Fine thoughts. But a good ride would be 6-1, which, given the ebbing football health in Renton, is quite a reach.
Something more plausible is also more immediate.
I’ve never had a rooting interest in the Apple Cup. But a win by the Cougars Friday would not only restore some competitive balance in the series, the reward of a bowl game and a shot at the Pac-12 North Division title would be a helluva feat for players who persevered despite the selfish disruption dropped on them by Rolovich and his equally misguided assistants.
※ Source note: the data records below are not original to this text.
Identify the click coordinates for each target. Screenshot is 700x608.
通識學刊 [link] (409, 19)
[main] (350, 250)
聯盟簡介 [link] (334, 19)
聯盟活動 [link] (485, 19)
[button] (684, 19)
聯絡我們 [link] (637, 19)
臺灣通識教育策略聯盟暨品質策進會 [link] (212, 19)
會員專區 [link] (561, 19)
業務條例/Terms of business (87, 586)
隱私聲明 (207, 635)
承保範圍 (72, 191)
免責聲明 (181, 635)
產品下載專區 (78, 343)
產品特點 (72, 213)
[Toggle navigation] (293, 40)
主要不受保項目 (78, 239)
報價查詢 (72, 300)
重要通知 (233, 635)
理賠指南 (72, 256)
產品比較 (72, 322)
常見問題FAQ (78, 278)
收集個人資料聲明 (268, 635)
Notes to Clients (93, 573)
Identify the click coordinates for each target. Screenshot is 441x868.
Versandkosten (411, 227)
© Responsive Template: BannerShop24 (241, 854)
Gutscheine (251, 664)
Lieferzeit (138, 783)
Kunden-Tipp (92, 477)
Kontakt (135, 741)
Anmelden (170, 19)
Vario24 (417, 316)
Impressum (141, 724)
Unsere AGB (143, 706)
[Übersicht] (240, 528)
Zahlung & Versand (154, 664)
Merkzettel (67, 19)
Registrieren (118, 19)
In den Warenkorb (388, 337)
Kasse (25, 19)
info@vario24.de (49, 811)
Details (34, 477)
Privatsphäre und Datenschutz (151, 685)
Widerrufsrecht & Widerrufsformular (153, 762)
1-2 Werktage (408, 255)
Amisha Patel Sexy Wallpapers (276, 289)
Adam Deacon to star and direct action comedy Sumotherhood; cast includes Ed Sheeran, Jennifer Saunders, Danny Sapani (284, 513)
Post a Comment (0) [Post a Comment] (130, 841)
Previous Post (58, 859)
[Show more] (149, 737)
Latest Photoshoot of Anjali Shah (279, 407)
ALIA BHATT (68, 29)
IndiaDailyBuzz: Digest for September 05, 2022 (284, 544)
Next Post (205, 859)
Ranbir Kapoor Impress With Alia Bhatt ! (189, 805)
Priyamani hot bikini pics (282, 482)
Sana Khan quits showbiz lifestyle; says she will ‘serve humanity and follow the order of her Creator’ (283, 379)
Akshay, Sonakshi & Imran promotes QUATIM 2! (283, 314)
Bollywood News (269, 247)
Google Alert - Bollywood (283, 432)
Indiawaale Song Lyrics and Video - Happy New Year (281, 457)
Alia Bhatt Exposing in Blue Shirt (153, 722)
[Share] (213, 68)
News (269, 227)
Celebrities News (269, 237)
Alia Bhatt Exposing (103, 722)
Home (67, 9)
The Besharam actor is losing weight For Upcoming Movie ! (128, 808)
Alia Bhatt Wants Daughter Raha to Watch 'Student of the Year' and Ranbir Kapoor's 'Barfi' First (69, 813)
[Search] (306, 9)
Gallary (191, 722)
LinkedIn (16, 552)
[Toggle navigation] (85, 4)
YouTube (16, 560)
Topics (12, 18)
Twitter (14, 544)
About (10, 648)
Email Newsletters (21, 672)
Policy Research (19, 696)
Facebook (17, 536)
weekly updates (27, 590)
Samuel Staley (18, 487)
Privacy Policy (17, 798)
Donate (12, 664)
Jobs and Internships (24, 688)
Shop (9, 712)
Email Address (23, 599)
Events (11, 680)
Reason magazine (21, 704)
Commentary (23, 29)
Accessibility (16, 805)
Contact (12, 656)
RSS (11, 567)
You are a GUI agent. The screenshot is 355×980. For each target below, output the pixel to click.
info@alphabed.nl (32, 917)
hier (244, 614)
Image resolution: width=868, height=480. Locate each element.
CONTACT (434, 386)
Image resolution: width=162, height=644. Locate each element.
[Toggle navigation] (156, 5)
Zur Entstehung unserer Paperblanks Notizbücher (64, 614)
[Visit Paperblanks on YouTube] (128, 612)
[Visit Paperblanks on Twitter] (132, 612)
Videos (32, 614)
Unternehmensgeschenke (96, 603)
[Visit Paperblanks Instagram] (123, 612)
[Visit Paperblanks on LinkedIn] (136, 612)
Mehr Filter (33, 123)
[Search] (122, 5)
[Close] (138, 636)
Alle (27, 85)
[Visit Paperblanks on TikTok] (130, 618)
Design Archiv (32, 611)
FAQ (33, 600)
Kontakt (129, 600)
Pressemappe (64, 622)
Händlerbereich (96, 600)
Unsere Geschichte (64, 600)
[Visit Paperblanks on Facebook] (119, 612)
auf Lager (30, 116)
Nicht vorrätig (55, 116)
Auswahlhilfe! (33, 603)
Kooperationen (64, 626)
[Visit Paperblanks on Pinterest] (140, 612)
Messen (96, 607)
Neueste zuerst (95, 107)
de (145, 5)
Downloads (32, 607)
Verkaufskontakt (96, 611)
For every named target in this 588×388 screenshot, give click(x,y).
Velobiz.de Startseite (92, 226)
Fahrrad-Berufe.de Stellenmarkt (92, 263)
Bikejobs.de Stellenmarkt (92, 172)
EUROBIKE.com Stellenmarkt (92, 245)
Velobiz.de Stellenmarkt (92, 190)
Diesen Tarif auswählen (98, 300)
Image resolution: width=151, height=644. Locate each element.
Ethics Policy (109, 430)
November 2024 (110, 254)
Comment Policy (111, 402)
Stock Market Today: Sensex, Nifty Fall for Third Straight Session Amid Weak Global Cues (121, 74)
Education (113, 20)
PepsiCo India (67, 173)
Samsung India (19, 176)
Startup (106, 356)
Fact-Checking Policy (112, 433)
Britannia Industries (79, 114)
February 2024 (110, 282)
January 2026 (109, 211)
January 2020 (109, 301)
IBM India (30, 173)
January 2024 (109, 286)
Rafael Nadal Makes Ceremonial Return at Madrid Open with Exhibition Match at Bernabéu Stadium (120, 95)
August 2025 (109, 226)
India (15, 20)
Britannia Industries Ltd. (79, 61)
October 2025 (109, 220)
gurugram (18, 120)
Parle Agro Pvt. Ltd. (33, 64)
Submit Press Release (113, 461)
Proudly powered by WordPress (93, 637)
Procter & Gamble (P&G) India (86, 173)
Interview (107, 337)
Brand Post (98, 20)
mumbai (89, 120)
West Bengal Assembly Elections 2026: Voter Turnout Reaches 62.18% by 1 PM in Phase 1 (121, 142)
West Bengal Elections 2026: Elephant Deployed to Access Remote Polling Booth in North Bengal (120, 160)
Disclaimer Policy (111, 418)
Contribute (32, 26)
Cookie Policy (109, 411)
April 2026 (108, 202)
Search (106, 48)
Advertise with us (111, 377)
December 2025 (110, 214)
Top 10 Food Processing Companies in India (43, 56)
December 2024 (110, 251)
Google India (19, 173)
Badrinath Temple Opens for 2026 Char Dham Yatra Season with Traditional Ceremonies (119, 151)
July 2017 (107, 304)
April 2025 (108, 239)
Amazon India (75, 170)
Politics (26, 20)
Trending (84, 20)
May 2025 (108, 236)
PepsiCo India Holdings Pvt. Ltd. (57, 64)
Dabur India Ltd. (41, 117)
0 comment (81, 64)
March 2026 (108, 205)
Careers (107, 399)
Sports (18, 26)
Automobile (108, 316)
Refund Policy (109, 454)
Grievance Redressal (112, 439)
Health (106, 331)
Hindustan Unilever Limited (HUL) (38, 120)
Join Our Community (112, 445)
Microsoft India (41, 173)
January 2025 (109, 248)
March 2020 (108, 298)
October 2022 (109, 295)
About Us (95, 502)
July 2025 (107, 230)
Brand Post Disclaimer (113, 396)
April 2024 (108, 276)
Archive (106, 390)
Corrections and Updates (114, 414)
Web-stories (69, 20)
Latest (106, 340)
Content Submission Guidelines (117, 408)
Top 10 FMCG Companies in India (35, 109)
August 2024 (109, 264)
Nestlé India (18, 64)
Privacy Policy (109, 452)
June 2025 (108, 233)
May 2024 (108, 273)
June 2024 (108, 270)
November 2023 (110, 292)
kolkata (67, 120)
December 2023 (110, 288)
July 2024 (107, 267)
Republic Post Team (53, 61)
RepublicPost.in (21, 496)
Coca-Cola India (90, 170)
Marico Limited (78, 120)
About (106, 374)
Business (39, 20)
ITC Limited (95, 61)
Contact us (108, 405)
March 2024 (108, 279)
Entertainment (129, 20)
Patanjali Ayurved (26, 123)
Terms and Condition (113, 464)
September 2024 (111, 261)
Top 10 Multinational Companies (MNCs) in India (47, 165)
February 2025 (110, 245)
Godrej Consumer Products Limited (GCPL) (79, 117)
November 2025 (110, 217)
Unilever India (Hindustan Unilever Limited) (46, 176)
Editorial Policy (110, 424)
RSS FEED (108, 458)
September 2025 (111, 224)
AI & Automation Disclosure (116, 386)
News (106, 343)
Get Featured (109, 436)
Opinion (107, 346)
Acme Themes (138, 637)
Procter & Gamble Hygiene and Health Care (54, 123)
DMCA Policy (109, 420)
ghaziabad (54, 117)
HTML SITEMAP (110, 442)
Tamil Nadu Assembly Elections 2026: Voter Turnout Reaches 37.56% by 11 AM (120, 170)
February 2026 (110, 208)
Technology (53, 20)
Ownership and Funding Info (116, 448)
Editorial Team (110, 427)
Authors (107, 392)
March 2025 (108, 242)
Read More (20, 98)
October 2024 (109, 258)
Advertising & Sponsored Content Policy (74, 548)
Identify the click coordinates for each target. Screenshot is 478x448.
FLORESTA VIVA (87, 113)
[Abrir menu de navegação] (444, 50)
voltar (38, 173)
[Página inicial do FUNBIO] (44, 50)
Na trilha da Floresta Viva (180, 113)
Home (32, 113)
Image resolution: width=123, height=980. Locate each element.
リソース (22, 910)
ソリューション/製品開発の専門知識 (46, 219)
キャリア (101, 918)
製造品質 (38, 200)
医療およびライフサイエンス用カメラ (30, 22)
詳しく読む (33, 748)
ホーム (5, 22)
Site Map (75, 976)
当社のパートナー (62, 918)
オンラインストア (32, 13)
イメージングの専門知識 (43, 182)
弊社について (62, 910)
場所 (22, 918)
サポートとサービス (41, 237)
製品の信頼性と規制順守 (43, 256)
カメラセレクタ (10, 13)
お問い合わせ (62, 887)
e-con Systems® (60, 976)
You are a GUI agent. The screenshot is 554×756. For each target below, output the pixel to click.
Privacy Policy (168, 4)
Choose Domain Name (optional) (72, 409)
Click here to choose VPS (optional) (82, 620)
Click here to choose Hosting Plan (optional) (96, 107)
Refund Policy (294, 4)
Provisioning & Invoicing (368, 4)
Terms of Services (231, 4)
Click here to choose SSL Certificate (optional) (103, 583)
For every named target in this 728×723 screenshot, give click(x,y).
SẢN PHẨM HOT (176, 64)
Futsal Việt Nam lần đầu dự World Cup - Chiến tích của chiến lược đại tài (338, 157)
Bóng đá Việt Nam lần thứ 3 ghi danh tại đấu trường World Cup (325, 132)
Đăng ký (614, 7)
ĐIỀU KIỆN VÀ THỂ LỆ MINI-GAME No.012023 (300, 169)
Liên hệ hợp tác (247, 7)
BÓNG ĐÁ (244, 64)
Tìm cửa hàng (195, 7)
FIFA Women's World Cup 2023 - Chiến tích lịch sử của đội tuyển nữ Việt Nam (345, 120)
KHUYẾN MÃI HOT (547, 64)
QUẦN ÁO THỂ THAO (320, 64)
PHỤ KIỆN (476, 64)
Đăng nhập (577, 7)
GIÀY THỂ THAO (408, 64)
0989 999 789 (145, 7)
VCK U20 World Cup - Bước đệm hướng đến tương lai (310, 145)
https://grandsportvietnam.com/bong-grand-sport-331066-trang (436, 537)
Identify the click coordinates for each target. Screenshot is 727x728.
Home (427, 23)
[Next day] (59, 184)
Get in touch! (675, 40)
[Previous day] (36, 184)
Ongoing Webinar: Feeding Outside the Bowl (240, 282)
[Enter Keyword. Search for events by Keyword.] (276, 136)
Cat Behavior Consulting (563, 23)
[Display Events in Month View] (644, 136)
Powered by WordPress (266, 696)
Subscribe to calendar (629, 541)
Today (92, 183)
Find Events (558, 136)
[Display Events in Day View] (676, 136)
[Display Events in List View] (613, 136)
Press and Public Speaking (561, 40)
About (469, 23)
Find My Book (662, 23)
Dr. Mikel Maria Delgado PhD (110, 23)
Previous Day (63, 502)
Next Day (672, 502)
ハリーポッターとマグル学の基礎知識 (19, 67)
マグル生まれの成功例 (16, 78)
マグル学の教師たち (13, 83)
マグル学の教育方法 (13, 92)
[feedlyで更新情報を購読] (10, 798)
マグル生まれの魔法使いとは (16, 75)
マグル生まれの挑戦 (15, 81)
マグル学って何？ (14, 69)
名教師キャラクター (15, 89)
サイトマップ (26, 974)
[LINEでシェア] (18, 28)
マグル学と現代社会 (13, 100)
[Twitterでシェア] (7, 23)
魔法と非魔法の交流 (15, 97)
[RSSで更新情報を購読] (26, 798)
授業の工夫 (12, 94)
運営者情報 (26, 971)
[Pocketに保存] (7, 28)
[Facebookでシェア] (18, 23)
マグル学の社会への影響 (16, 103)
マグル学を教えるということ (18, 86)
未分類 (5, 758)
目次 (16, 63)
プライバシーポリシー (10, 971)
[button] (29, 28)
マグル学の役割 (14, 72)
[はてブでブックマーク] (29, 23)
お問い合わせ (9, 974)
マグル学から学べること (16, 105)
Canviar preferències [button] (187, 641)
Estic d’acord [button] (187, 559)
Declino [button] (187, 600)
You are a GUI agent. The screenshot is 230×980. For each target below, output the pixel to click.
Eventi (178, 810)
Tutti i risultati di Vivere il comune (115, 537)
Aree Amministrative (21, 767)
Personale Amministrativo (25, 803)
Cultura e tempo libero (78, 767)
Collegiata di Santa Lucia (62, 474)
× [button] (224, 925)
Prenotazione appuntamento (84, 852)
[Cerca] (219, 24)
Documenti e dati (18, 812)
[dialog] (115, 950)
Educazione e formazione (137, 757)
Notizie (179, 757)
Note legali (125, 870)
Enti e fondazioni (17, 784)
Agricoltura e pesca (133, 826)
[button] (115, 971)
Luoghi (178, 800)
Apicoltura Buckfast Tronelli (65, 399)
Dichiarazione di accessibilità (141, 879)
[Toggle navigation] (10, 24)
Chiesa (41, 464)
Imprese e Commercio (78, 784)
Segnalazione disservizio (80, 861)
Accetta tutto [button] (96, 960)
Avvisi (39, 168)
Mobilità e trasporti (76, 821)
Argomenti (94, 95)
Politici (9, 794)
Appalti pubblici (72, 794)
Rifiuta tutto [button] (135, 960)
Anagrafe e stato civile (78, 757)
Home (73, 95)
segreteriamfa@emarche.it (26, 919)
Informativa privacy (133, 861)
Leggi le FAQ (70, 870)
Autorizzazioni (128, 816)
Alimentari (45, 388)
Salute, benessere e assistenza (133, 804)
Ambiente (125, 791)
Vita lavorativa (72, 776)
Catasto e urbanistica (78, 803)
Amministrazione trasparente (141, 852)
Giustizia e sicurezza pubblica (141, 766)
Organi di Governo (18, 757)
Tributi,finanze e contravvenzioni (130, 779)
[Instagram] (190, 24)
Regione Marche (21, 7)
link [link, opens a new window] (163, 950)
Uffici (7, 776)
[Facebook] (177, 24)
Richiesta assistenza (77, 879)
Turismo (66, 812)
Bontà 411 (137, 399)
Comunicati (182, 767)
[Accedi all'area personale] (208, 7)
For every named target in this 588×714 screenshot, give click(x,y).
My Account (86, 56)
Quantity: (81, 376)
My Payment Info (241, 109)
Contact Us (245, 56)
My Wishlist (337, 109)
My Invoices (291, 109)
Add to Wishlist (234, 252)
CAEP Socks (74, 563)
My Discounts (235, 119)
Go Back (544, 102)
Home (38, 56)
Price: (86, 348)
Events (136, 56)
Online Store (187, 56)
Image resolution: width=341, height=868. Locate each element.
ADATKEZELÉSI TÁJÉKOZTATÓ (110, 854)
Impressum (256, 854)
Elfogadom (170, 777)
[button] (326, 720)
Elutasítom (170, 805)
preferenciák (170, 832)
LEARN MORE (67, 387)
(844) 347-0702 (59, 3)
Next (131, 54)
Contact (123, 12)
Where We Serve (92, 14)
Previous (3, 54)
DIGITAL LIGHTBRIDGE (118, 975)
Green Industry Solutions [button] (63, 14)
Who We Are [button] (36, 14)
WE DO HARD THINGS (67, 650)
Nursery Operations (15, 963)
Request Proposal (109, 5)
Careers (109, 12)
The Cougars would be a sports team that prevailed against covid in an entirely different way.
Hard-core Huskies fans wouldn’t agree, but there’s a reservoir of unspent sports enthusiasm around here that has to go somewhere. If WSU wins, we all should be Cougs for the weekend, including cheering against Oregon when the Ducks play Oregon State Saturday. Even Huskies fans can get into that.
And it takes pressure off Carroll to be a big source of good civic mental health. Anything to help convert a third down.